**Input records:**
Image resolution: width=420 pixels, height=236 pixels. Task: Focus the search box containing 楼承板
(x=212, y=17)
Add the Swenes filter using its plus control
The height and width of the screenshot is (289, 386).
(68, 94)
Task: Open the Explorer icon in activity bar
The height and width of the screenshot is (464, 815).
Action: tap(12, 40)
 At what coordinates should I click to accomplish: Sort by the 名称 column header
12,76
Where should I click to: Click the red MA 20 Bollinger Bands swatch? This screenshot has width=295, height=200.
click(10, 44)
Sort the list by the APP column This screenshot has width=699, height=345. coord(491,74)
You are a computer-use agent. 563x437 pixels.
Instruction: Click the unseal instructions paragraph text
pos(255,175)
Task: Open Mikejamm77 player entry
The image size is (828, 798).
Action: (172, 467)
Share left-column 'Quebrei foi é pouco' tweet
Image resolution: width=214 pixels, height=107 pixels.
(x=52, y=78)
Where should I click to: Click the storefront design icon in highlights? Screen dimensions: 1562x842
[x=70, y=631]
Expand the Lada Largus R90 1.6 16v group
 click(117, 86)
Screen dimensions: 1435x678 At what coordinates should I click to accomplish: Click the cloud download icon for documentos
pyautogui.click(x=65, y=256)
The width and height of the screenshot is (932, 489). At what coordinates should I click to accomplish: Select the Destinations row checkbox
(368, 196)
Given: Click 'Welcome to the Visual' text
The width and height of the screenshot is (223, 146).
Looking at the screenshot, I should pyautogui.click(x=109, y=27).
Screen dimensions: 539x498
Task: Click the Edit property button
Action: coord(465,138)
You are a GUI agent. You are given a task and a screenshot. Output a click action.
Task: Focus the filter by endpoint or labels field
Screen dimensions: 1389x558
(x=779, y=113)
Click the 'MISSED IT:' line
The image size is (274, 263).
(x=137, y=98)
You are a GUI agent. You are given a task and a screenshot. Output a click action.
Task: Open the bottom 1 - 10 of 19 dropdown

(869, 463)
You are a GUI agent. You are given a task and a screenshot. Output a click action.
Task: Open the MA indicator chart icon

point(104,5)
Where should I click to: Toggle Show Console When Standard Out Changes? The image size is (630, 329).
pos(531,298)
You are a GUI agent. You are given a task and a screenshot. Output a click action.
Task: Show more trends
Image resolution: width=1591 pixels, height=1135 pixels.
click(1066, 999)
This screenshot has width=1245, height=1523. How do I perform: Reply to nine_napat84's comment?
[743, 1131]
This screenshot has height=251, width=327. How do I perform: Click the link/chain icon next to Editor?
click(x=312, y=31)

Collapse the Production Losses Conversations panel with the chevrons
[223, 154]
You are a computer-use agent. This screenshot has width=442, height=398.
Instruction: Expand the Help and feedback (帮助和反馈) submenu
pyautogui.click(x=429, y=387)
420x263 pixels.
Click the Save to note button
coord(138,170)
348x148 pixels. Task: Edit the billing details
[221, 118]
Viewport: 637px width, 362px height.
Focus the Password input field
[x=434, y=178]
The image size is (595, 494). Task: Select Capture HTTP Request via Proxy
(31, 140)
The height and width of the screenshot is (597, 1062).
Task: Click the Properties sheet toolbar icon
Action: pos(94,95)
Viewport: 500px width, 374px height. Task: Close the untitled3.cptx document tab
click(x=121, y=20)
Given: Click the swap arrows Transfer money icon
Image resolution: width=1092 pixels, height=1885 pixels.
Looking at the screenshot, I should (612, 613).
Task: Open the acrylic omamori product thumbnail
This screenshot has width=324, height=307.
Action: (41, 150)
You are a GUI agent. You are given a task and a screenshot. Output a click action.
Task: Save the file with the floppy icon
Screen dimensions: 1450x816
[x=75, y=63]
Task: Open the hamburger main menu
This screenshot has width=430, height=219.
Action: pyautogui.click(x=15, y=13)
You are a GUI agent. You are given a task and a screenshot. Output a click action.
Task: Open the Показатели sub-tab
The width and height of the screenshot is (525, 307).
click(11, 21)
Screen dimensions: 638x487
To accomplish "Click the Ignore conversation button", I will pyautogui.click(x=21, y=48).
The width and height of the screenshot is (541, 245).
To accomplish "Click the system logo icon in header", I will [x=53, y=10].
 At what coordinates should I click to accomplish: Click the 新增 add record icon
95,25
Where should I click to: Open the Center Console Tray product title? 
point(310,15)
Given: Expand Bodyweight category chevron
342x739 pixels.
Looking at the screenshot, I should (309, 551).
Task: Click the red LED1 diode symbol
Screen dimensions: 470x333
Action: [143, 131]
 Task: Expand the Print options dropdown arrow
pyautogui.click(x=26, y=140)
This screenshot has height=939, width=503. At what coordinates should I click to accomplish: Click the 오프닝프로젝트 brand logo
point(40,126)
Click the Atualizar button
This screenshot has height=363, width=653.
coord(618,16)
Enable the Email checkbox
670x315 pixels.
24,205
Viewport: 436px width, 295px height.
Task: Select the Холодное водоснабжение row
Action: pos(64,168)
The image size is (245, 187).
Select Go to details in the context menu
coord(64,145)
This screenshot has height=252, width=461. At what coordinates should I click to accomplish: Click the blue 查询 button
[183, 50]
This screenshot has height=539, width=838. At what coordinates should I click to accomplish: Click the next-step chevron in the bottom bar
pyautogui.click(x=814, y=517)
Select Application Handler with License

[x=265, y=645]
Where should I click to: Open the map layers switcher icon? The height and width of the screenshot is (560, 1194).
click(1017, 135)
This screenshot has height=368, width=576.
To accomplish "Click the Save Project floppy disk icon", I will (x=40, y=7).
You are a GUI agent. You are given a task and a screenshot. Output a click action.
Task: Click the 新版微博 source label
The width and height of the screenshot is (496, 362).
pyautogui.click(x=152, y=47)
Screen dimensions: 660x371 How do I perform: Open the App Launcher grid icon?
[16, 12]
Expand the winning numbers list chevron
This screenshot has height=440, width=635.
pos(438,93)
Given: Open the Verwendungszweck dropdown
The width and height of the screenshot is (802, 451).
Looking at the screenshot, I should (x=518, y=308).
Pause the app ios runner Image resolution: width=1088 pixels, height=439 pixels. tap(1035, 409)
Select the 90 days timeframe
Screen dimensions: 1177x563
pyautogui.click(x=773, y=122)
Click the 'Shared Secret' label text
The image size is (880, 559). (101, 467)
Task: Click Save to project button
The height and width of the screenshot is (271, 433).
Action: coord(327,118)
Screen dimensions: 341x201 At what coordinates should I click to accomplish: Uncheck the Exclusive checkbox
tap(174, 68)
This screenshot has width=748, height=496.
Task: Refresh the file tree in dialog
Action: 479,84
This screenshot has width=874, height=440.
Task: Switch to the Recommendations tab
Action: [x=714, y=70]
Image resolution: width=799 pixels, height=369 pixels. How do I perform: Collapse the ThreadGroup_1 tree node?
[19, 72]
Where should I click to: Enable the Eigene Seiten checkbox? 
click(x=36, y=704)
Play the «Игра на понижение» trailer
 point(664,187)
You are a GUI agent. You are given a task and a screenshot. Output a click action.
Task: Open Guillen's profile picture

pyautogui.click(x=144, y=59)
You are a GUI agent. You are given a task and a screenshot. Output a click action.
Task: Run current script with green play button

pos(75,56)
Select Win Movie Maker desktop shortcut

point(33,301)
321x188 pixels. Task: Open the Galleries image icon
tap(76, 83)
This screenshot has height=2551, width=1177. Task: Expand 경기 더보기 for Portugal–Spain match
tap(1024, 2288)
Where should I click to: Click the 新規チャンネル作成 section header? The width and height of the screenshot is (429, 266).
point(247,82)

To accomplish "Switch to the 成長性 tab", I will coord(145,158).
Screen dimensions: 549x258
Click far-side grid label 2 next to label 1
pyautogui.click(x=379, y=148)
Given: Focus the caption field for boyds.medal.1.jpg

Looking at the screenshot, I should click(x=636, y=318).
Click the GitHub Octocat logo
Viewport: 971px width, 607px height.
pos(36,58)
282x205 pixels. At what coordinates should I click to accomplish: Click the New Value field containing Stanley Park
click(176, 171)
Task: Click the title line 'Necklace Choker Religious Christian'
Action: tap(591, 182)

**What to produce:**
With "computer" as the string to match, show every line of the entries above that has it.

**Answer section:**
You are a computer-use agent. 563x437 pixels.
You are a computer-use agent. This screenshot has width=442, height=398.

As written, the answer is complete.